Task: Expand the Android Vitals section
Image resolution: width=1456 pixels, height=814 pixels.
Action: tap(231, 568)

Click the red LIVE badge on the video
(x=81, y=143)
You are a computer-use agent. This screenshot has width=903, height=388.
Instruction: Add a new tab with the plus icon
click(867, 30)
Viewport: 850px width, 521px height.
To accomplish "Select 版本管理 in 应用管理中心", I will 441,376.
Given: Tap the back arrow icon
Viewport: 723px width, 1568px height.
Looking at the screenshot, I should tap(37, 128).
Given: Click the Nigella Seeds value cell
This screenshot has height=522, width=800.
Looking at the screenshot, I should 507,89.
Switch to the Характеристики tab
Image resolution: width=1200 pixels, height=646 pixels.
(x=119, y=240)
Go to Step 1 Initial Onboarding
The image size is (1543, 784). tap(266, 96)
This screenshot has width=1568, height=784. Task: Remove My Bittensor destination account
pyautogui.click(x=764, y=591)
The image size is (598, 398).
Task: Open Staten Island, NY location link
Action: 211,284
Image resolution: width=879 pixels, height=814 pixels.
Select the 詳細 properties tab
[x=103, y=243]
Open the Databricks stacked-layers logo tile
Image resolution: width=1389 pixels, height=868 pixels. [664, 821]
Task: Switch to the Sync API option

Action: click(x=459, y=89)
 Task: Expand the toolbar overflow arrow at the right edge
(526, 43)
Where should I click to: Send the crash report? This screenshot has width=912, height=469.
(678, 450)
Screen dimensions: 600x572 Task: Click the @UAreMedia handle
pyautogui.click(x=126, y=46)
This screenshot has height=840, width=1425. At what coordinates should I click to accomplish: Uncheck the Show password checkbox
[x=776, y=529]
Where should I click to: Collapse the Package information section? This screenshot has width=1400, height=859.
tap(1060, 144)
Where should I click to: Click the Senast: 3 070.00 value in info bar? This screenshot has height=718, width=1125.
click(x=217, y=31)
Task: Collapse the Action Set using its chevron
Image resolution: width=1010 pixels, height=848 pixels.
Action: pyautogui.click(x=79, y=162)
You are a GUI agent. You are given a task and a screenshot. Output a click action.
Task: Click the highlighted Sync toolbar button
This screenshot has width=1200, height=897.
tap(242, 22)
= = = = =
**Required work**
Report every line of the data above that contains the string "agent" by copying it in full.

**Solution to the problem**
You are a computer-use agent. This screenshot has width=903, height=388.
You are a GUI agent. You are given a task and a screenshot. Output a click action.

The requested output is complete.